Jaishankar visits Lanka to establish early ties with Gotabaya administration2 min read . Updated: 19 Nov 2019, 09:04 PM IST
- Jaishankar will be the first foriegn visitor to visit Colombo after the new administration under Gotabaya Rajapaksa assumed office
- The visit assumes significance given that Gotabaya is seen as pro-China and India would be keeping a close watch to see whether the new administration in Colombo walks a balance between New Delhi and Beijing
NEW DELHI : India on Tuesday dispatched External Affairs Minister S. Jaishankar to Colombo for establishing early contacts with the new administration headed by former defence secretary Gotabaya Rajapaksa who won the 16 November polls and has assumed office as the new president of Sri Lanka.
“A warm meeting with Sri Lanka President @GotabayaR. Conveyed PM @narendramodi’s message of a partnership for shared peace, progress, prosperity & security. Confident that under his leadership, #IndiaSriLanka relations would reach greater heights," Jaishankar said in a Twitter post on Tuesday evening.
“President @GotabayaR has accepted PM @narendramodi’s invitation to visit India on 29th November" Jaishankar said in a second post.
Jaishankar will be the first foriegn visitor to visit Colombo after the new administration assumed office on Monday.
India previously shared prickly ties with the Mahinda Rajapaksa government mainly due up its pro-China tilt as well as its seeming hesitation to speed up the process of reconciliation between the minority Tamils and majority Sinhalese after the end of the civil war in 2009. In recent years though, both sides have taken steps to mend relations.
The visit assumes significance given that Gotabaya and his brother, former president Mahinda, are seen as pro-China and New Delhi would be keeping a close watch to see whether the new administration in Colombo walks a balance between New Delhi and Beijing.
Prime Minister Narendra Modi was quick to congratulate Gotabaya, 70, on Sunday when it became clear that he was heading for a win, trouncing opposition United National Party’s Sajith Premadasa.
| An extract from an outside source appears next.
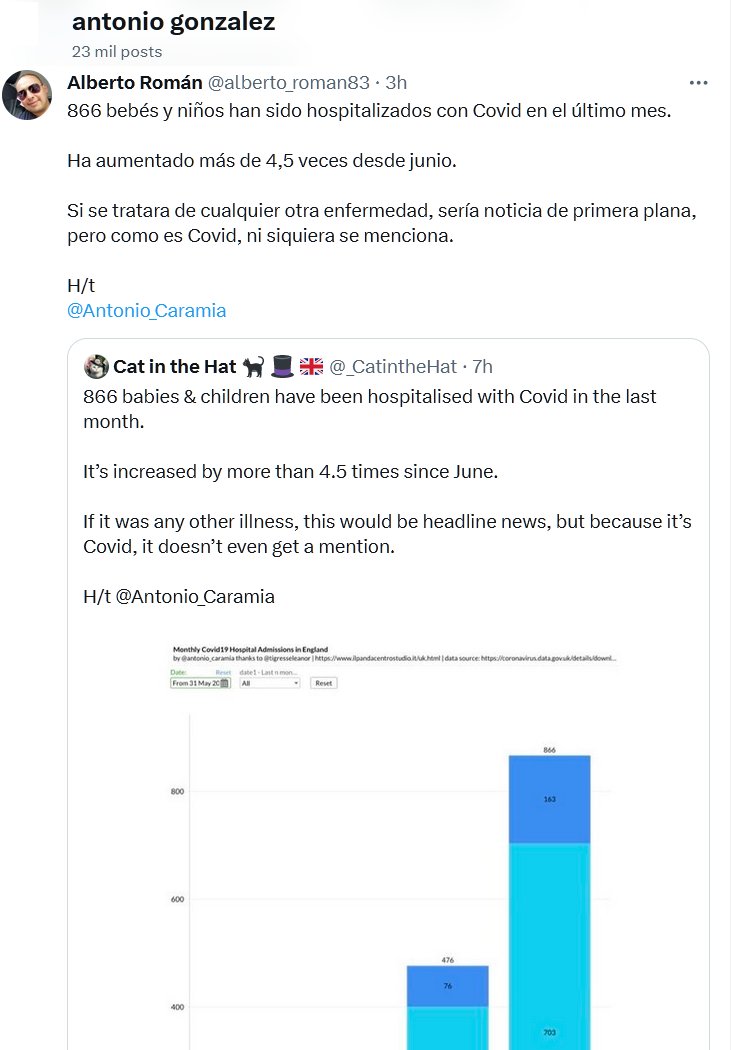Open Alberto Román's display name
This screenshot has width=734, height=1050.
coord(134,82)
Modi had followed this message up with a phone call to Gotabaya, inviting him to India. New Delhi is keen to see that the new Colombo administration is sensitive to Indian security concerns while engaging with China. It would not like to see a repeat of instances where the Mahinda Rajapaksa government allowed Chinese nuclear powered submarines to dock in the Colombo port twice in 2014 resulting in a shutdown of the Colombo harbor which resulted in trans-shipment facilities for India becoming the casualty. According to Indian officials, the Colombo port handled some 40% of the India’s trans-shipment cargo in 2014.
Besides this, India has also been worried about Colombo signing up for China’s ambitious Belt and Road Initiative infrastructure venture. Some of Beijing’s previous investments in ports and expressways has been seen as responsible for high debts in Sri Lanka. With Rajapaksa in power once again, New Delhi would be wary about an increase in Chinese investments into the island nation that will increase Beijing’s sway over a country that is seen as lying within India’s sphere of influence.
New Delhi also has concerns that Rajapaksa’s election could mean an upsurge of Sinhalese nationalism that could impact Sri Lanka’s Tamil minority. Former president Mahinda Rajapaksa is credited with crushing a three-decade old Tamil separatist rebellion in May 2009. The return of Gotabaya, who was accused of human rights violations when his brother was president, could mean trouble for New Delhi diplomatically, given that Tamils in southern India share cultural and familial ties with the Tamils of Sri Lanka.